:: What the exercise asks ::
Please render the items from the first line through the line containing "[x=662, y=138]", inclusive, as a two-column CSV with the columns instruction and response. Each row holds one item's text and its answer, each in a single quoted field with line breaks turned into spaces, and the pictures are left out.

:: Task material ::
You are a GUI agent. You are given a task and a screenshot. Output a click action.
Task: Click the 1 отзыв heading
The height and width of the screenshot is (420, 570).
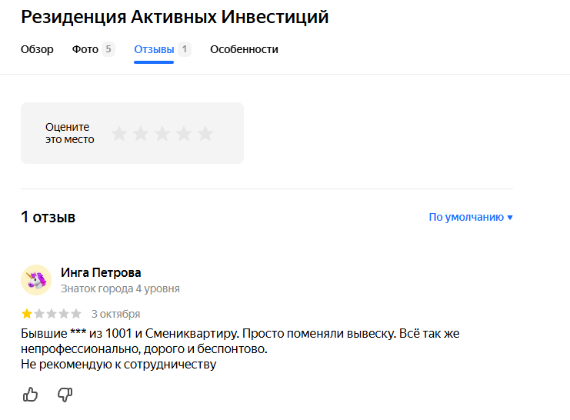tap(48, 217)
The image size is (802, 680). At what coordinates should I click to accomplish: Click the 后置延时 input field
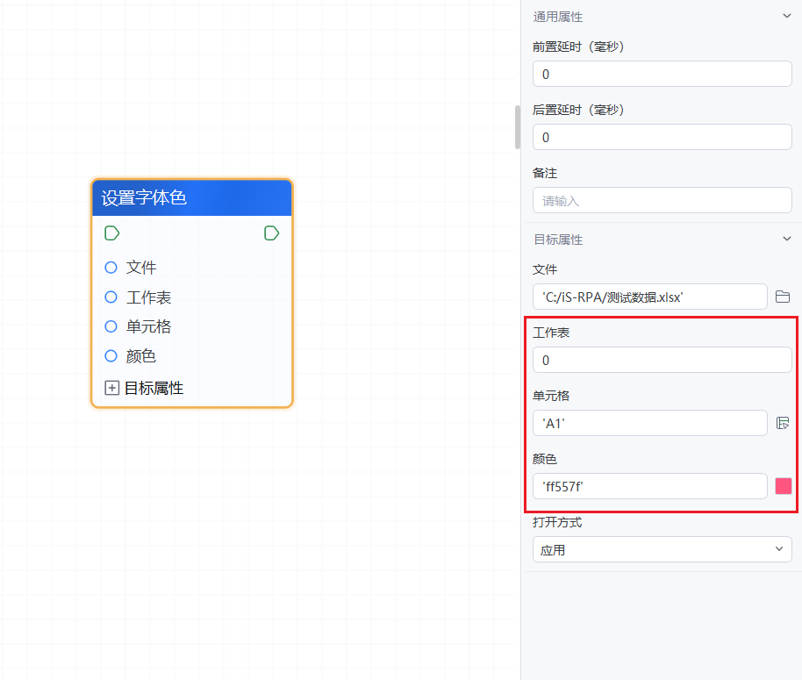[x=662, y=138]
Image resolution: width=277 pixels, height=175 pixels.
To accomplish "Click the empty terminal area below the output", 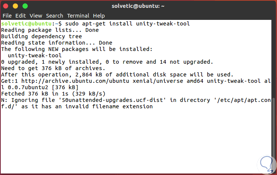I will pos(135,142).
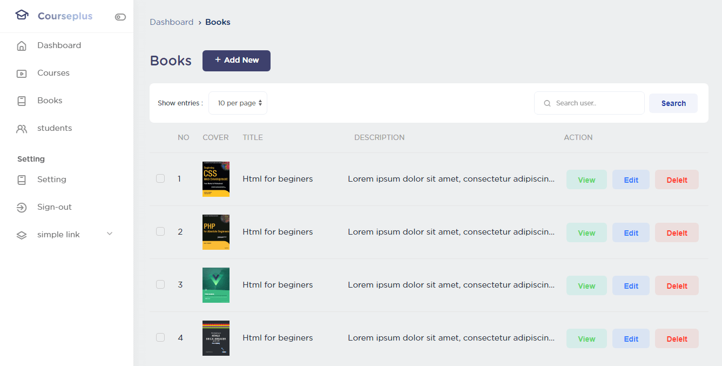This screenshot has width=722, height=366.
Task: Click the Search user input field
Action: pyautogui.click(x=594, y=103)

:: Answer in full ::
instruction,response
"You are a GUI agent. You are given a task and a screenshot. Output a click action. Task: Click the 1 отзыв heading The height and width of the screenshot is (420, 570).","tap(48, 217)"
"The image size is (802, 680). At what coordinates should I click to accomplish: Click the 后置延时 input field","[x=662, y=138]"